Despite all the advances in gender equality, women insist on sticking with traditional social mores when it comes to initiating dating and sex, writes Dr. Michael Mills on Psychology Today. Dr. Goal Auzeen Saedi reminds us of the old “apple tree” adage, where women, like apples, that are hardest to “get” are the best. Oh, and brings up the He’s Just Not That Into You book-and-movie combo, which tells girls that any man who’s not pursuing you isn’t really that into you. Rule of thumb: If he’s not beating down your door you don’t want him.
Apparently, women worry that they will be judged as “desperate” for pursuing a man and that their reputations will be marred. Also, men must prove their desire, lest they be considered half-hearted and prone to straying.
In sum, it appears that men and women are raised to behave in ways that perpetuate sexism and misogyny, with men told to aggressively pursue and women told to expect, and even desire, the pursuit. How many women who complain about these pursuits in #YesAllWomen have tacitly encouraged such behavior? How many men who say “not all men” in response to complaints of a sexist culture have engaged in overzealous pursuits of women?
Most of us are guilty, whether or not we would like to admit it.

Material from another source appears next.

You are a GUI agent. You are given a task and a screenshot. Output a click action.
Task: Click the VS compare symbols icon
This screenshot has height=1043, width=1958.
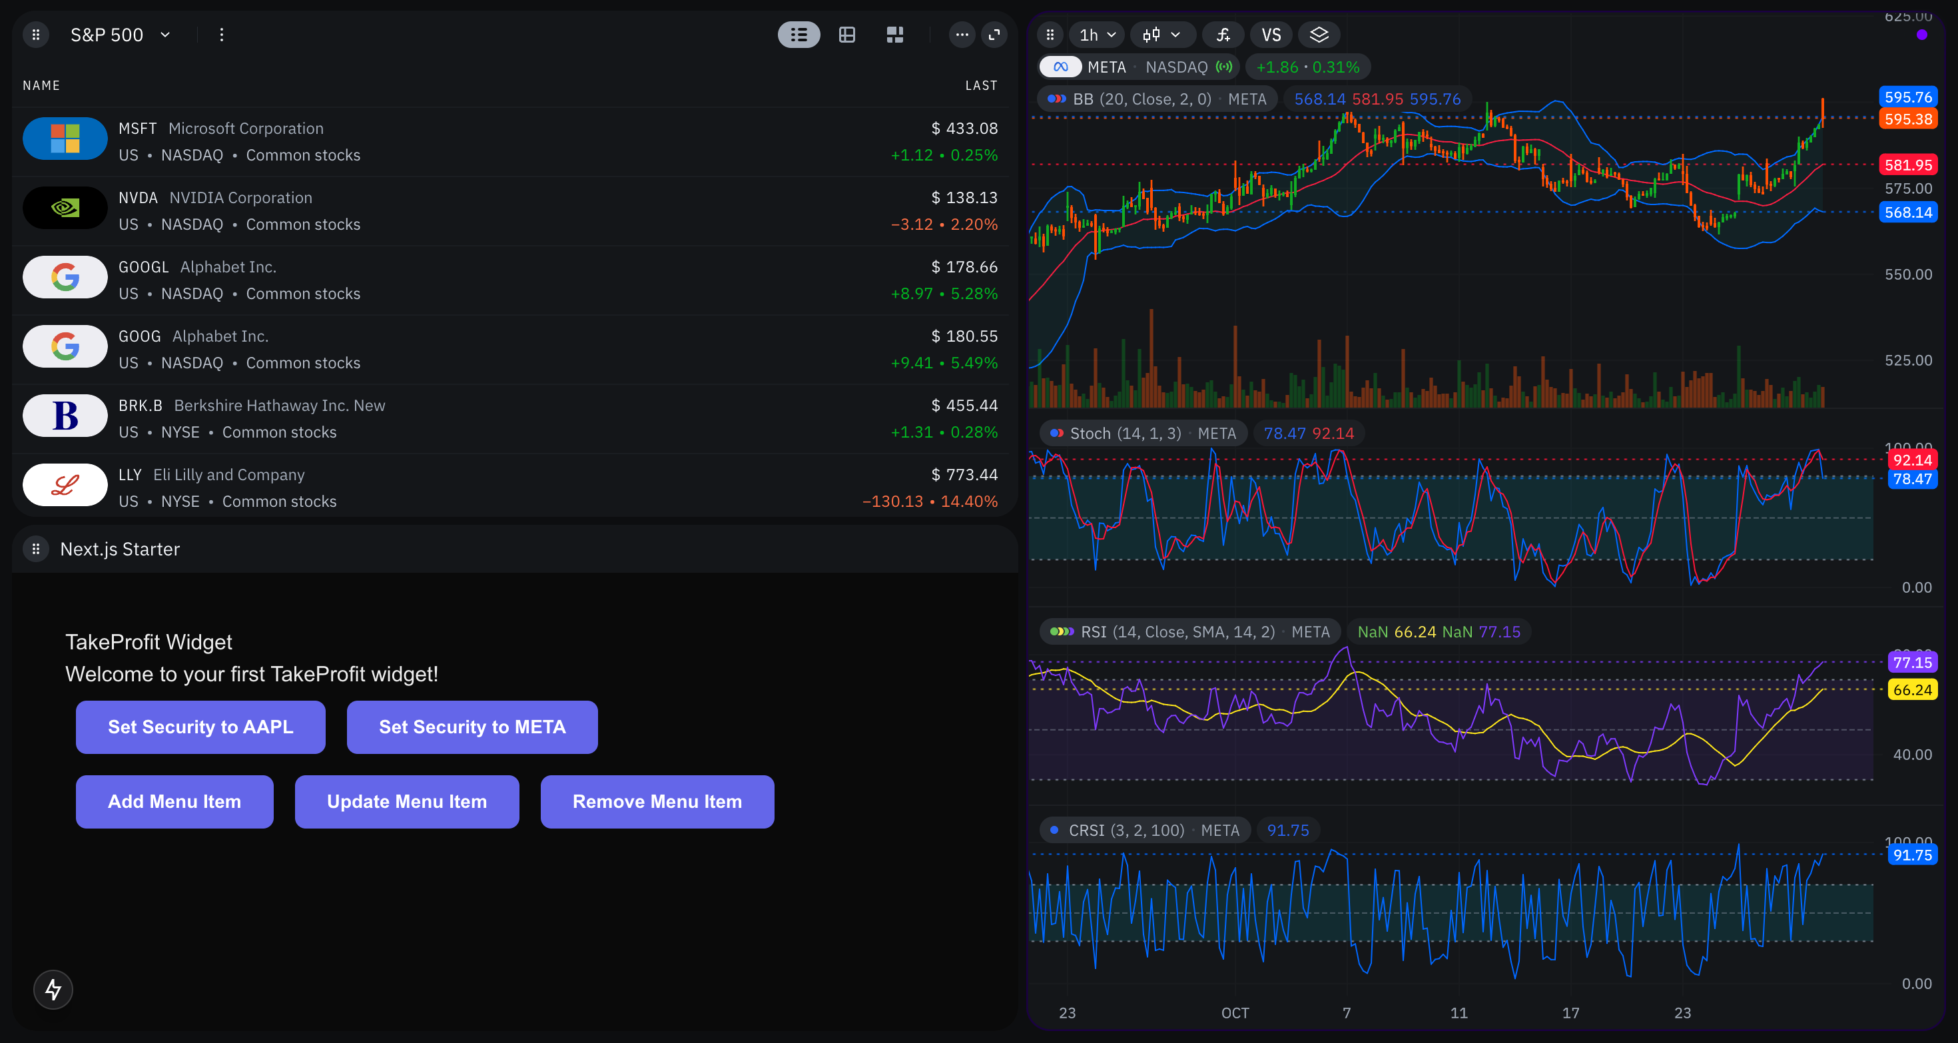click(1270, 35)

So what can be done? How can we reduce sexism and misogyny and make our society a more egalitarian place? We need to encourage men and women to break free from these traditional norms of dating and sex which encourage hypermasculinity and female submissiveness. To do this, women must seize sexual agency and end the trend of trying to provoke the pursuit. Instead, talk to the guy.
We need to get to the point where men do not feel that “I’m not interested” is not deemed code for “maybe, if you wear me down.” We need to get to the point where women do not feel the need to engage in risky behaviors, such as binge drinking, to try and catch the eye of “that guy” at parties, instead leaving them open to other, more predatory, men as well. In Economics terms, there is a tremendous amount of deadweight loss caused by our traditional dating and sexual norms – neither men nor women are happy.
A select few men, high on the socio-attractiveness scale, benefit from these norms. A select few women, also high on the same scale, benefit from these norms. Most would benefit from actually being able to speak frankly to members of the opposite sex. Right now, this equal-to-equal talk is difficult because our sexual agency is mismatched between the genders. Men can be seen as having the vast majority of sexual agency in any new or prospective heterosexual relationship, while women have little.
This means that unwanted hypermasculine behavior, such as lewd, crude, and aggressive pursuits, flourishes. Women need to push back and strike a new balance that lets both genders know that such behavior is no longer necessary or desirable. Most men aren’t really Neanderthals – they just want to use the approach that works. Right now, Hollywood is selling them a version that has lots of collateral damage.